→ **Article**
Well that is my 2 cents in here.only believe what you see and look twice.


----------



## bad luck (Apr 9, 2009)

boss302 said:


> ;-) Global warming seems to be a generaly accepted theory and seems to be defended/supported by the vast majority of the scientific comunity. Likelwise, it seems to be attacked largely by those with political agendas and motives.


To the contrary...appears to be defended/supported by those with a political agenda (see Al Gore) ...even the founder of the weather channel has denounced this, and made it public that if your a young weather person in the AMA, the AMA has threatened to pull your license if you"buck" their findings....


If it's so generally accepted that we have a warming globe, rising seas...why isn't real estate prices on the cost falling since it will surely be under water in the next 10 yrs or so?


----------



## Captain Kevin (Jun 24, 2006)

Global warming is a hoax, the folks who started it said it was a hoax, and yet mainstream America still believes it to be true. I bet they don't know the Easter Bunny, Santa Clause, and the Tooth Fairy, don't exist either!!!


----------



## sam kegg (Jun 23, 2007)

It makes money for some . thats what its all about


----------



## BFG (Mar 29, 2006)

> I bet they don't know the Easter Bunny, Santa Clause, and the Tooth Fairy, don't exist either!!!


The tooth fairy must be a union worker 'cuz he is getting $4.00 per front tooth this year at my house! 

Here is something to remember boys and girls...

When Hollywood stars and politicians get on a band-wagon supporting a cause...RUN AWAY....


----------



## yonderfishin (Apr 9, 2006)

Well you guys , the earth has been warming/changing over the years. Lighter snow totals and thinner ice right here in our neck of the woods can attest to that. Yeah we have a cold front in our area right now but you cant deny the winters have been warmer altogether with less REALLY cold weather. What we have now is nothing like they used to have way back when. The notion that what they have termed "global warming" has been caused by man I believe is pure bunk but you would have to be blind not to see the overall temps around the world have gotten warmer. Every time we get some cold days everybody says " well what happened to global warming ? " , well what happened to half our winter ? That dont mean the world wont turn around and go through a cooling stage but face it , the winters have not been as cold and icy for the past few years ( or more ) as they used to be.


----------



## Captain Kevin (Jun 24, 2006)

yonderfishin said:


> Well you guys , the earth has been warming/changing over the years. Lighter snow totals and thinner ice right here in our neck of the woods can attest to that. Yeah we have a cold front in our area right now but you cant deny the winters have been warmer altogether with less REALLY cold weather. What we have now is nothing like they used to have way back when. The notion that what they have termed "global warming" has been caused by man I believe is pure bunk but you would have to be blind not to see the overall temps around the world have gotten warmer. Every time we get some cold days everybody says " well what happened to global warming ? " , well what happened to half our winter ? That dont mean the world wont turn around and go through a cooling stage but face it , the winters have not been as cold and icy for the past few years ( or more ) as they used to be.


Did you live here LAST winter???? It was plenty cold for plenty long. In fact some area set records for coldest winters, and heaviest snowfall accumulations.


----------



## ezbite (May 25, 2006)

→ **Given problem 1**
In the global warming thread, how much does BFG say the tooth fairy is paying per front tooth this year?
→ **Given problem 2**
Please state whether each statement agrees with the global warming thread, and quote the words that decide it. (a) Captain Kevin says some areas set records for heaviest snowfall last winter. (b) yonderfishin believes global warming has been caused by man. (c) bad luck says the founder of the weather channel supports global warming.

→ **Dataset excerpts**
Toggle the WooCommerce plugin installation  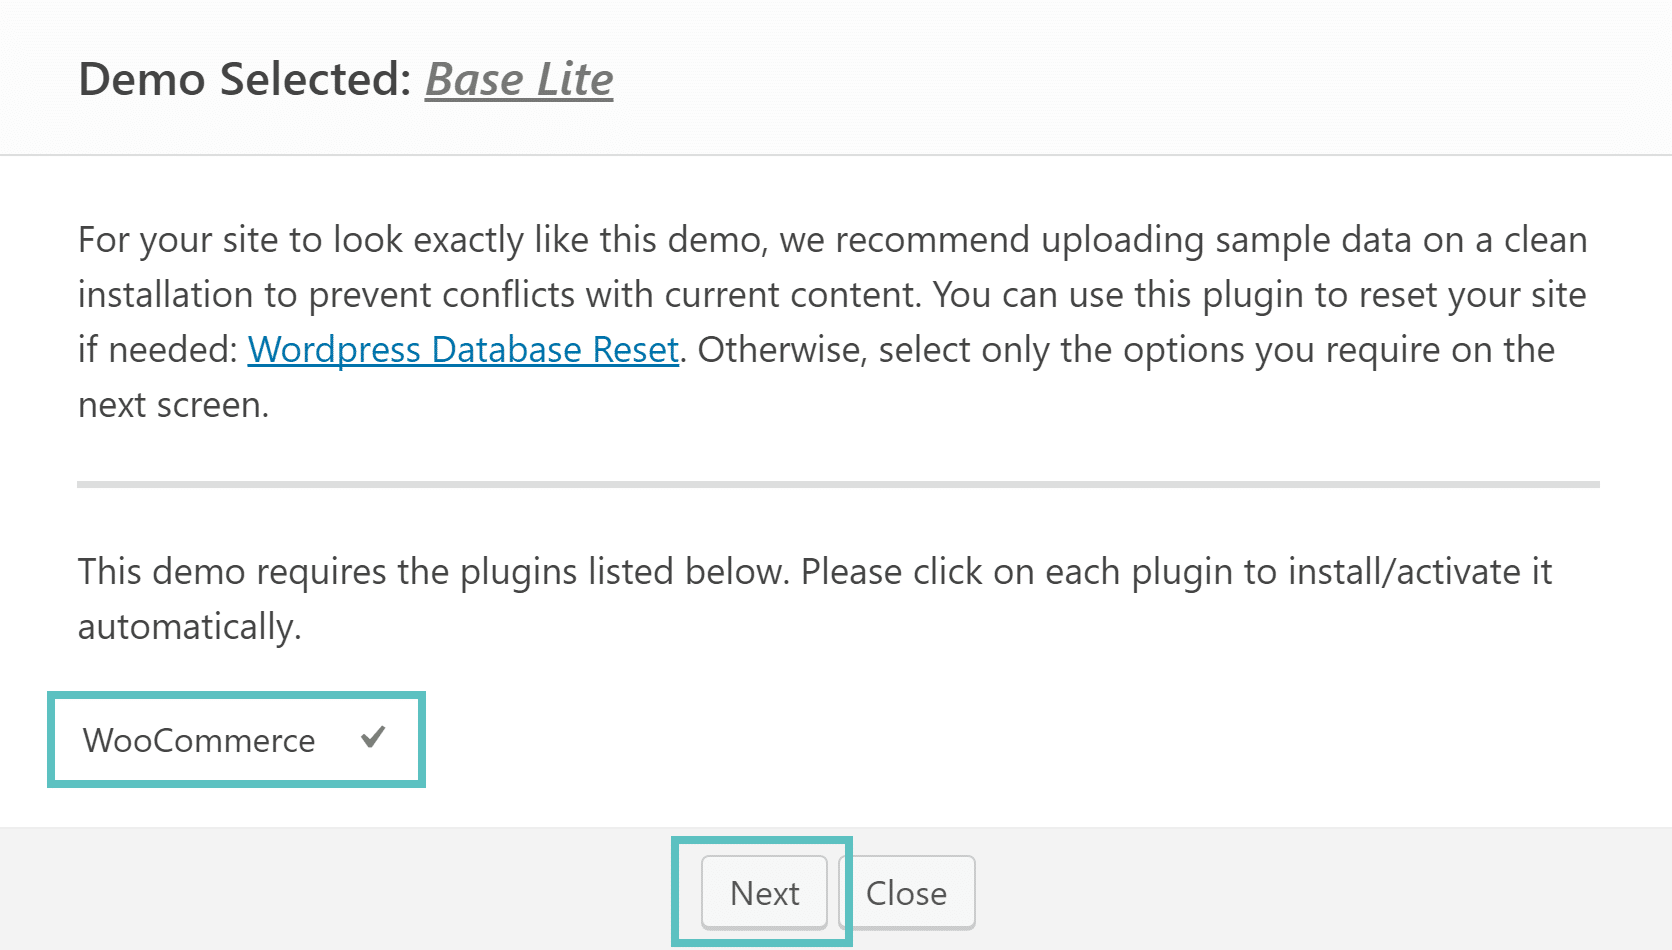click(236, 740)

--

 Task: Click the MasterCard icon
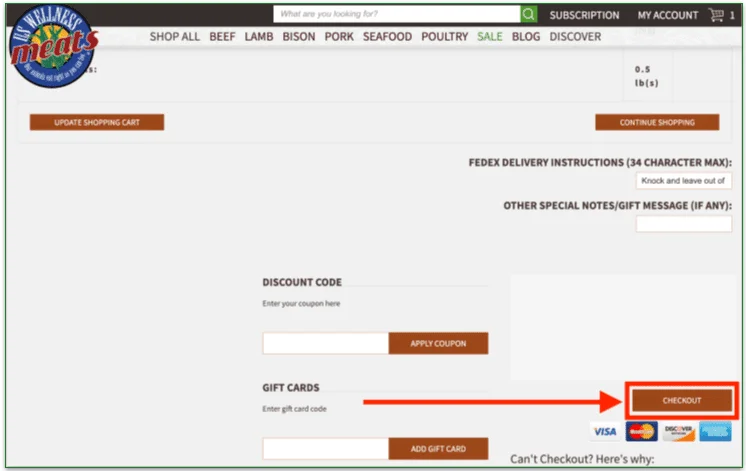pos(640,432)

→ **Task answer 1**
$4.00 per front tooth.

→ **Task answer 2**
(a) Yes: "In fact some area set records for coldest winters, and heaviest snowfall accumulations."
(b) No: "has been caused by man I believe is pure bunk"
(c) No: "even the founder of the weather channel has denounced this"